_Article_
Hove Lagoon photographed in the late 1960s
Image reproduced with kind permission of The Regency Society and The James Gray Collection

Red Indian style canoes

There were only ever two pools at Hove Lagoon. The smaller one was used for small rowing boats and Red Indian style canoes. It had a hut at the southwest corner from where you bought a ticket, for 30 minutes or an hour, I think, although it could have been 15 and 30minutes. The larger pool was used for small, varnished, clinker built sailing boats and motor boats.

Separated by a wooden walkway

The ‘third pool’ was in fact no more than a recessed area of the main pool that was separated by a wooden walkway with hinged sections to allow the boats to be locked away in there at night. There was also a hut built onto this walkway where you bought tickets for boats on the larger pool. The boathouse for the surfing club is built over this now but the recess was identical to, and directly opposite, the one on the north side of the pool that you can still see today.

Sundays the most popular day

The larger pool has always been used by enthusiasts for model sailing and power boats. Sunday afternoons at the western end in particular, were the most popular day for them but the small pool, too, was used by many boys with plastic hulled yatches. The larger and smaller pools were separated, then as now, by a strip of paved walkway that has a protuberance into the smaller pool about halfway along its length. On this used to sit a large brown marble drinking fountain which was removed sometime in the late 1950s early 1960s.

Sand pit had a nasty smell

The paddling pool is quite a recent addition to The Lagoon, I would say within the last 15 or so years. Before that there was sand pit which often smelt of dogs. The children’s swings and roundabout used to be just to the northwest of the cafe building and the pools were usually drained once a year or so to clear out the sludge. If I remember correctly, both pools are filled from the harbour by a pipe below ground.

_Data extract_
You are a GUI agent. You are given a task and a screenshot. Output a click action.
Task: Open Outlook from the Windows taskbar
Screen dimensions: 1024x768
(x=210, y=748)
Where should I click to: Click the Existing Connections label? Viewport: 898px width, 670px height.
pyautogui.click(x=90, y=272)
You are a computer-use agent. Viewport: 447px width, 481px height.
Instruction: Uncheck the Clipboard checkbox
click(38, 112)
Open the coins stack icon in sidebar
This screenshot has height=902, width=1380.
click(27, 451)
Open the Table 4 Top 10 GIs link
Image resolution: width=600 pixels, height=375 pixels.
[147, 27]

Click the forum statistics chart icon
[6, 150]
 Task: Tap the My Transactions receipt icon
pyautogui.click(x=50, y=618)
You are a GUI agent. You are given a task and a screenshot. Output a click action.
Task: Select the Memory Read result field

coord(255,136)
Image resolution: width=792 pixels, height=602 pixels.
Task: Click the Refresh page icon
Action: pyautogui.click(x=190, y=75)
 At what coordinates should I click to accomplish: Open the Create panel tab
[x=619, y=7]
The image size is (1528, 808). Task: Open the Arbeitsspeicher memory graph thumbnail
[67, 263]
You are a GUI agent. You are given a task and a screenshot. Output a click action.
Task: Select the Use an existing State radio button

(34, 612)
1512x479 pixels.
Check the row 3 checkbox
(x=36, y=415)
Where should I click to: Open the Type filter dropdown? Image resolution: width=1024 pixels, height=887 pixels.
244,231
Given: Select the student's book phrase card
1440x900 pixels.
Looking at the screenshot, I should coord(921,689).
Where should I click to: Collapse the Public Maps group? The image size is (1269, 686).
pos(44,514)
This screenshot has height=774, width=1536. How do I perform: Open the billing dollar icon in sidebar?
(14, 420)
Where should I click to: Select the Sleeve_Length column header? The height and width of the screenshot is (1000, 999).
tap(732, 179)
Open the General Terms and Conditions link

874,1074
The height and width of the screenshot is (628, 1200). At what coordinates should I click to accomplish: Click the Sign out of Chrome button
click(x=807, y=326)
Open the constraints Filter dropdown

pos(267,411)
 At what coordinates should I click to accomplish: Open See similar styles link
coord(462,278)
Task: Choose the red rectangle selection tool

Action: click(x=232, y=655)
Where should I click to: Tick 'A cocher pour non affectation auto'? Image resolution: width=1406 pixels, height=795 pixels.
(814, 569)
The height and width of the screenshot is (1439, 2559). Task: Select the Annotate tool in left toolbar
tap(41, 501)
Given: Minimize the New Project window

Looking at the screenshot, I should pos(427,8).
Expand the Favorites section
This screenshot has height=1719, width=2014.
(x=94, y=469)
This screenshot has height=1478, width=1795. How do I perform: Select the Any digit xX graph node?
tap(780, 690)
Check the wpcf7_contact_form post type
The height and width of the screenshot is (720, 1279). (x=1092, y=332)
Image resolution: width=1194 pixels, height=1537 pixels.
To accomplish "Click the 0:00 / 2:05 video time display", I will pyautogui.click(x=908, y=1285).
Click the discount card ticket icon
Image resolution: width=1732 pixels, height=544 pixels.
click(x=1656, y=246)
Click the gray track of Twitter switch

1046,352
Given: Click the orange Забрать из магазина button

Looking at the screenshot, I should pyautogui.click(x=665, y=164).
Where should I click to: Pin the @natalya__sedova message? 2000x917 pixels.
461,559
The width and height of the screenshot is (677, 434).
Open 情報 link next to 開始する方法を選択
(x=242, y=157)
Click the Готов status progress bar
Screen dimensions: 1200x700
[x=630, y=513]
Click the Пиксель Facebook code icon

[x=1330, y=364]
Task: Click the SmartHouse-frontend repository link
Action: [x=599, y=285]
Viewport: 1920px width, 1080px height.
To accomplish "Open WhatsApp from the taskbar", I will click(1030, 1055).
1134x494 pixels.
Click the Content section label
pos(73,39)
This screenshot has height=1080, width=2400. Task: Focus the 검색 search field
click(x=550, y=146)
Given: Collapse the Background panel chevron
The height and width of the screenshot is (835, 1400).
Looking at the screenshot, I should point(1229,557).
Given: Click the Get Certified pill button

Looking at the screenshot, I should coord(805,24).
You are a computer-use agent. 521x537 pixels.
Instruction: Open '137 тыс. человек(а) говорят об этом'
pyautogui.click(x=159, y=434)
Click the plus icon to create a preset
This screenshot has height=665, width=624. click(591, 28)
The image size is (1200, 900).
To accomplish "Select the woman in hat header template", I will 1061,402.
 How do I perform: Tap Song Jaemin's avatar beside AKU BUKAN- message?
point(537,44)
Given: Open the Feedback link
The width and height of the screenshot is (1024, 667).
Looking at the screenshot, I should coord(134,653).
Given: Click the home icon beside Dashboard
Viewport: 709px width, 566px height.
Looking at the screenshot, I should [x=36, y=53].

_Tasks to perform_
1 > According to the Hove Lagoon account, why did the wooden walkway across the recessed area of the main pool have hinged sections? Answer in one to three sentences.
2 > Answer these questions from the Hove Lagoon account.
(a) What was the smaller pool used for?
(b) What used to sit on the protuberance into the smaller pool?
(c) What was there before the paddling pool was added?
3 > Continue the Hove Lagoon account from the point where it stops.

_Task responses_
1 > The hinged sections allowed the boats to be locked away in the recessed area at night.

2 >
(a) Small rowing boats and Red Indian style canoes.
(b) A large brown marble drinking fountain.
(c) A sand pit.

3 >
How times have changed

As a boy I spent many many hours at The Lagoon, or just over on either the Hove Deep Sea Anglers beach, the “First Beach” as we more commonly called it, or the “Second Beach”. From the age of seven or eight we used to go to the beach all day by ourselves in the summer. Apart from getting home covered in tar, which our Mums would take off with butter, I don’t recall anyone coming to any harm at all. Today, our parents would have been locked up for neglect.

Comments about this page

  • I used to fish in the lagoon, the one on the right looking out to sea. Flounders used to come in through the pipe and get trapped. Spent many a summer evening with a rod and a few mates there. It was probably around 1970’ish.

    By Barry Eason (18/07/2013)
  • And don’t forget the Model Engineers club (whose home was in a pub next to Brighton Station) who launched both sail and powered boats on the lagoon on Sunday mornings. My father Jack made many of the tiny petrol or diesel engines used in the motor boats. This was in the mid-1950s and the latest innovation was radio-controlled sails and steering to the model yachts. Incidentally, this was the same club who operated the steam railway at the northern end of Hove Park. Memories and pictures of that would be welcome. Tim Sharman.

    By Tim Sharman (25/07/2013)
  • Tim, There are pictures and text relating to the Hove Park Miniature Railway on this site at http://www.mybrightonandhove.org.uk/page_id__9978.aspx

    By Alan Phillips (26/07/2013)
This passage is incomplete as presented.